Hermann, de son vrai nom Hermann Huppen, a eu l’idée de son héros récurrent Jeremiah après avoir lu Ravages de Barjavel, récit post-apocalyptique. En 1979 commence donc la longue errance du beau blond et de son acolyte, Kurdy. Aussi différents qu’ils sont complémentaires, le tandem traverse les Etats-Unis ravagés, s’arrêtant ça et là depuis déjà vingt-six albums.
« S’ils croient me foutre la trouille, ces suceurs de Bible ?! »
Comme toujours Jeremiah et Kurdy sont sur la route. Lors d’une petite pause, ils sauvent de justesse de la noyade Milova, une jeune fille à l’air égaré. Les deux compagnons veulent la ramener dans son village mais la route escarpée les empêche d’aller plus loin à moto. Terrorisée, Milova ne veut rentrer seule, il est interdit de s’enfuir, son frère la battra c’est sûr. Pris de pitié, ils décident de s’y rendre à pied. L’accueil n’est pas des plus chaleureux, Jason, le chef et le prédicateur du village, est soupçonneux, les étrangers ne peuvent rien amener de bon. Le seul livre en cours ici, c’est Le Bon Livre.
Nos deux amis ne savent pas encore qu’une violente rébellion couve. Les jeunes garçons ne supportent plus les coups et les brimades de leurs pères autorisés voir encouragés par le Maître Jason. Leurs armes vont mettre le feu aux poudres.

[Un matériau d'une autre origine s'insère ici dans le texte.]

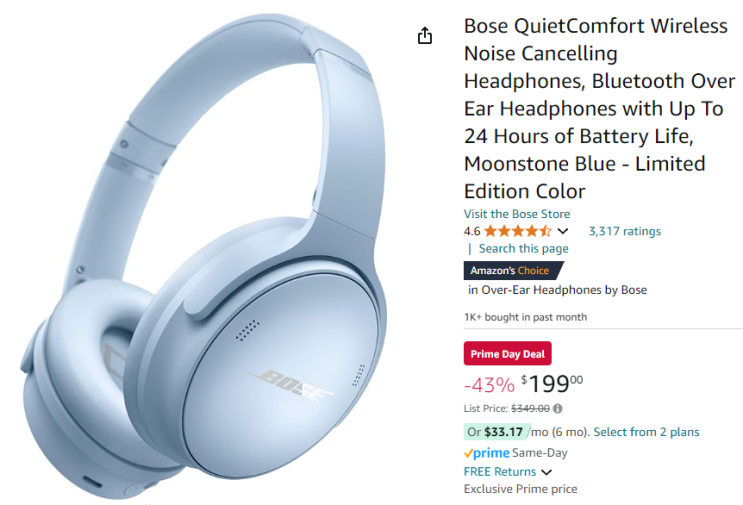Click the share icon beside product image
Image resolution: width=743 pixels, height=505 pixels.
(x=425, y=36)
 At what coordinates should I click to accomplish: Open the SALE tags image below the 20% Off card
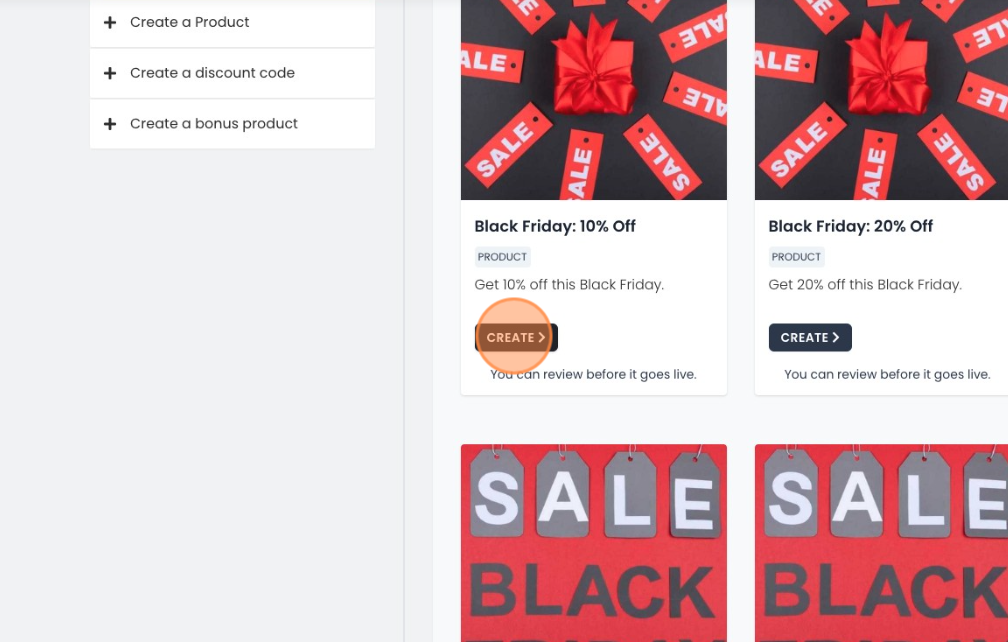(x=881, y=543)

Où Hermann dénonce les violences commises par les adolescents aux Etats-Unis
Les albums de la série Jeremiah se suivent et semblent se ressembler. La structure de l’histoire est identique : Jeremiah et Kurdy sont sur la route, ils tombent par hasard sur une petite ville, il s’y passe toujours quelque chose d’étrange et le non-dit y règne en maître, ils ont des démêlés avec la population locale (souvent pour venir en aide à quelqu’un) et après une grosse bagarre, ils reprennent la route. La récurrence pourrait paraître lassante, mais c’est sans compter qu’à travers chaque nouvel épisode, l’auteur dénonce une nouvelle dérive de l’Amérique contemporaine à travers son western post-apocalyptique.

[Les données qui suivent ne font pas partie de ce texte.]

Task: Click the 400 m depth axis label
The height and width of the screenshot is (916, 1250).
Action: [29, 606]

En plus de l’une de ses obsessions, la dérive sectaire de la religion et son endoctrinement, qu’il martèle sans cesse, il aborde dans Un Port dans l’ombre la violence des adolescents. Il fait écho aux événements récents qui ont vu de jeunes lycéens s’armer et massacrer tous ceux passant à porter de tir. Hermann n’apporte pas de réponse et explique à peine, il donne juste à voir et met simplement en scène. La portée tragique de la série est qu’elle n’offre pas de voie alternative. Lorsque Jeremiah et Kurdy partent, l’auteur ne nous dit pas si les choses ont changé, si les habitants ont tiré la leçon de leurs erreurs, s’ils ne reproduiront pas à nouveau l’ancien schéma qui a en son centre la violence et la bêtise. En fin de compte, la série est une œuvre désespérée et chaque album est une nouvelle pierre ôtée à l’édifice du rêve. Hermann ne croit plus en l’humanité, à peine fait-il encore confiance à ses héros désabusés qui ont laissé de côté leurs illusions fraternelles et humanistes.

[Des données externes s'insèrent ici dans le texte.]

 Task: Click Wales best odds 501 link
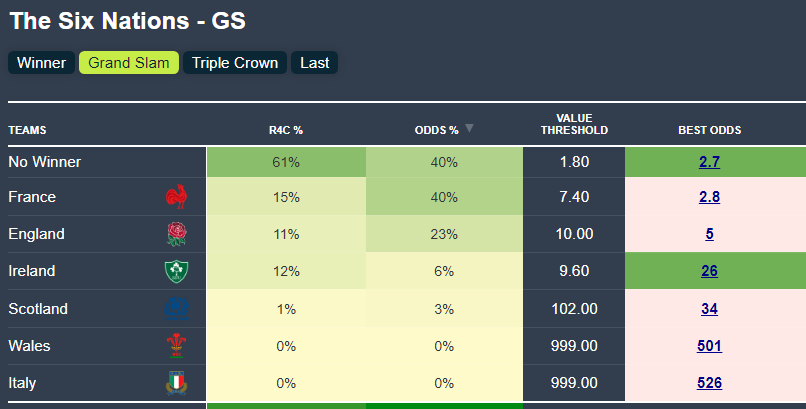pyautogui.click(x=710, y=346)
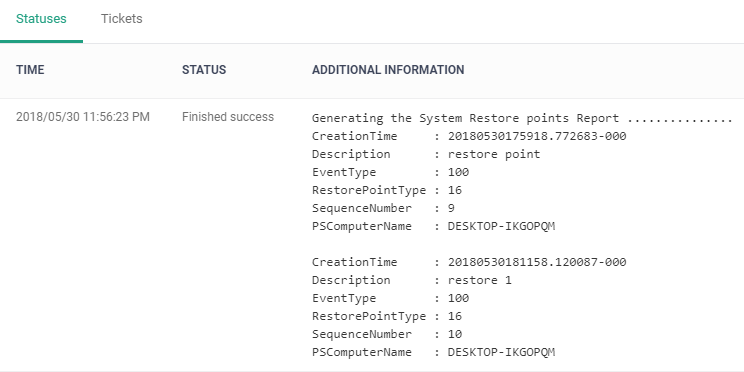Click the first EventType 100 line
Screen dimensions: 744x372
(391, 172)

Ses planches en couleurs directes sont égales à elles-mêmes, superbes. Le camaïeu de gris, qui souligne le brouillard physique et intellectuel dans lequel évoluent les personnages, étouffe presque le lecteur. Un monde sans couleur et sans vie. L’album donnerait furieusement le cafard s’il n’y avait les dialogues, entre Jeremiah et Kurdy, toujours aussi truculents. Kurdy apporte une légèreté, un amoralisme picaresque salvateur dans cette ambiance pesante. Un vingt-sixième album qui ne décevra pas les amateurs et qui pourra permettre aux nouveaux lecteurs de découvrir la série.